May 9, 2012
Michel Boudart, Stanford chemical engineer and expert in catalysis, dies at 87
Professor Boudart taught at Princeton and Berkeley but was best known for his five decades at the heart of the Department of Chemical Engineering at Stanford. His influence shaped catalysis during the post-war period when energy, defense and space industries demanded a deeper understanding of chemical reactions.
By Andrew Myers
During his career, Michel Boudart guided more than 70 doctoral candidates to their degrees and mentored more than 100 postdoctoral researchers and visiting scientists.
Michel Boudart, a professor emeritus of chemical engineering at Stanford University and for five decades one of the world's leading experts in catalysis, died May 2 at an assisted living center in Palo Alto of multiple organ failure. He was 87.
Boudart played a crucial role in establishing the reputation of Stanford's Chemical Engineering Department. The central theme of his research was the catalytic properties of metals, particularly small metal particles.
Catalysis is the study of chemical processes by which one substance, the catalyst, promotes a reaction among other substances without itself changing.
Boudart essentially brought catalysis, as a science, to chemical engineering in the United States. He was an international ambassador for the field over his entire career.
"Michel Boudart was a world renowned and influential expert in the field of catalysis who brought the Stanford University chemical engineering to prominence and trained several decades of students," said Andreas Acrivos, a fellow professor at Stanford and now professor emeritus at Stanford and City College of City University of New York. "He left a legacy that would be difficult to replicate."
As a professor, Boudart supervised what was consistently one of the larger groups of PhD candidates in the department, eventually guiding more than 70 doctoral candidates to their degrees and mentoring over 100 postdoctoral researchers and visiting scientists. The diaspora of his former students would go on to lead and shape the field.
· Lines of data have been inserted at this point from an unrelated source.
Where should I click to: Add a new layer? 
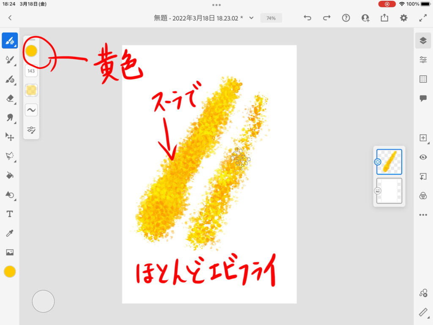[x=423, y=138]
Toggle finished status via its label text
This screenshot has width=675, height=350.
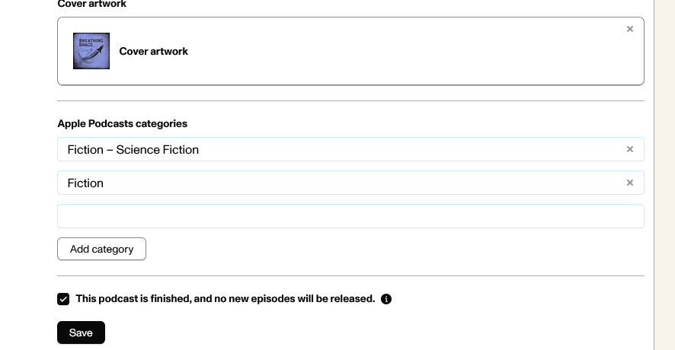[226, 299]
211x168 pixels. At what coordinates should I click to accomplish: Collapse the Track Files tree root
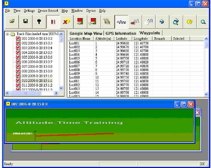click(7, 34)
An avid international traveler, Boudart and his wife, Marina, boasted friends across the world. His office sported Japanese shoji screens, abstract prints, overstuffed sofas and – occupying one entire wall – an immense periodic table of the elements, printed in Russian, which he read with ease. He was described as a "gentleman scientist."
Boudart cited as his personal philosophy a quote from French literary theorist Roland Barthes that loosely translates as "No power, a little knowledge, a little wisdom, and as much flavor as possible."
In the post-World War II era, the United States became the acknowledged leader in catalysis, mostly owing to advances flowing out of American academia and industry. Boudart was at the center of it all.
In a published interview, Boudart once laid out his case: Without catalysis, he said, "Our satellites could not be maneuvered, our autos would pour out all the noxious chemicals we've spent years guarding against. Our telephone links with the rest of the world would be seriously impeded."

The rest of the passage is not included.